What is asked
A. From the Big Data Bootcamp summary, reproduce word for word the passage that begins at the words "Big Data BootCamp: Highlights" and stops after "in Santa Clara.".
B. In the Big Data Bootcamp summary, where was Big Data Bootcamp 2014 held?

Page extract
---*---

Big Data BootCamp: Highlights of talks on Day 3
Highlights from the presentations by big data technology practitioners from Hortonworks, Intel, Rackspace, SciSpike, and Yahoo at Big Data Bootcamp 2014 in Santa Clara.

Despite the great quality of content as well as speakers, it is hard to grasp all the information during the bootcamp itself. KDnuggets helps you by summarizing the key insights from all the sessions at the bootcamp. These concise, takeaway-oriented summaries are designed for both – people who attended the bootcamp but would like to re-visit the key sessions for a deeper understanding and people who could not attend the bootcamp. As you go through it, for any session that you find interesting, check KDnuggets as we would soon publish exclusive interviews with some of these speakers.
In case you missed: Highlights of talks on Days 1-2 (Apr 23-24)
Here are highlights from selected talks on day 3 (Fri Apr 25):

He explained how Tez design themes empower end users and gain performance advantage over Map Reduce with optimal resource management. Talking about the current status of Tez, he said it is currently an Apache Incubator Project and is under rapid development. For now, focus is on stability and support for a vast topology of DAGs. On its roadmap the next focus areas are richer DAC support, performance optimizations and usability.

---*---

Items
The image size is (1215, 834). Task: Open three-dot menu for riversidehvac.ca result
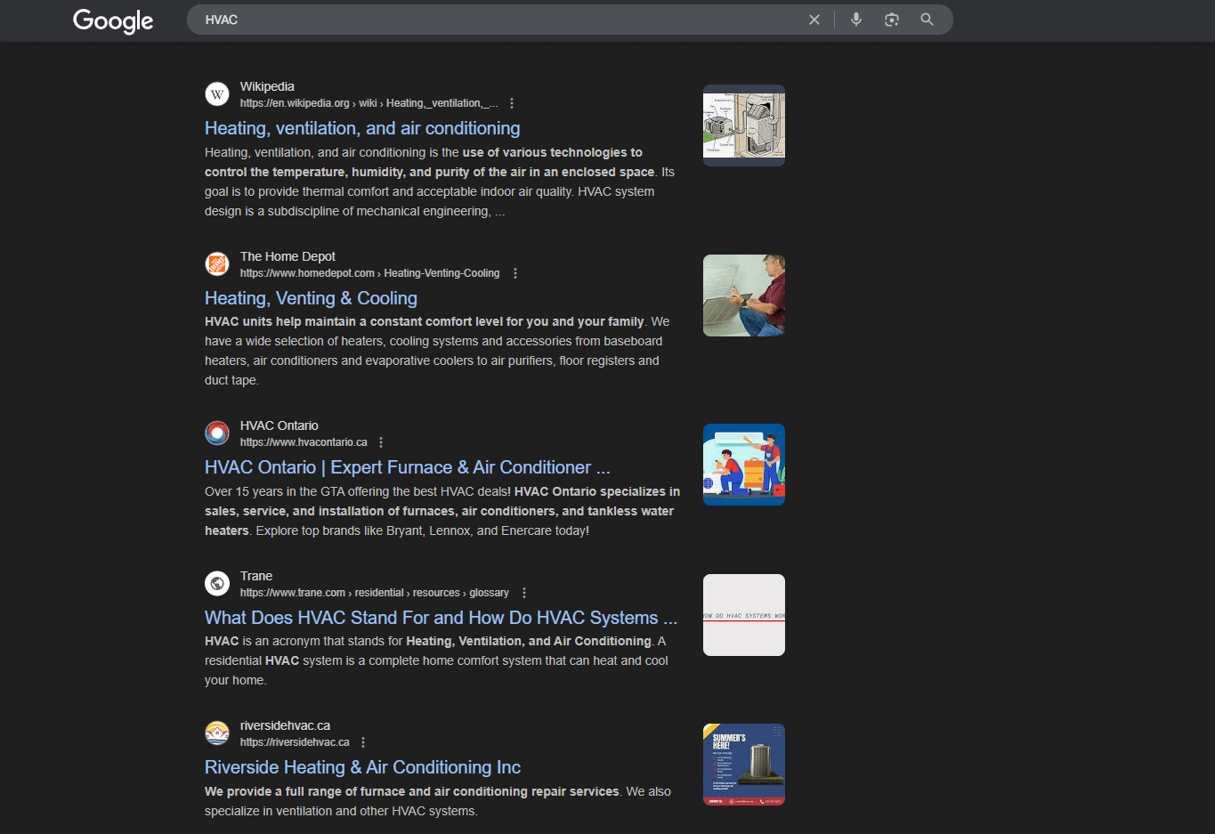pos(363,742)
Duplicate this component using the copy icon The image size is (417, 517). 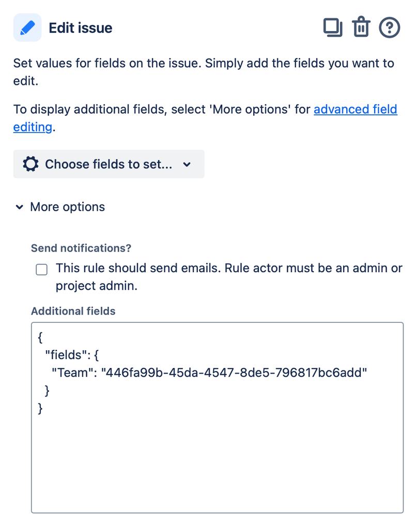(333, 27)
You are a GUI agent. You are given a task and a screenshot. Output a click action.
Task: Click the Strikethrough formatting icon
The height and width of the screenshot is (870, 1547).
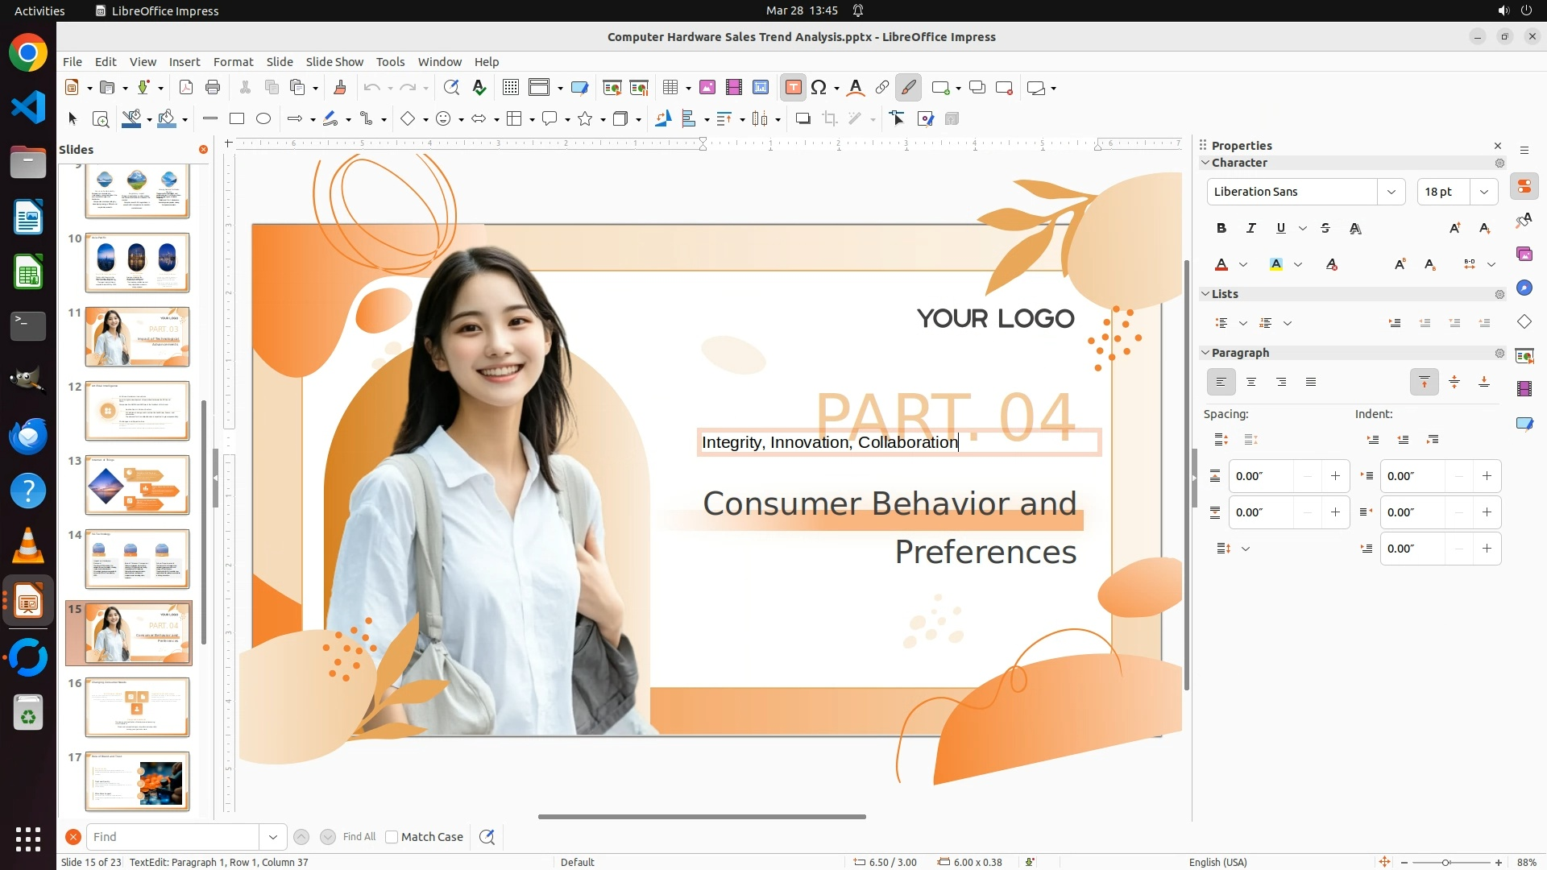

---*---

The replies
A.
Big Data BootCamp: Highlights of talks on Day 3
Highlights from the presentations by big data technology practitioners from Hortonworks, Intel, Rackspace, SciSpike, and Yahoo at Big Data Bootcamp 2014 in Santa Clara.

B. Santa Clara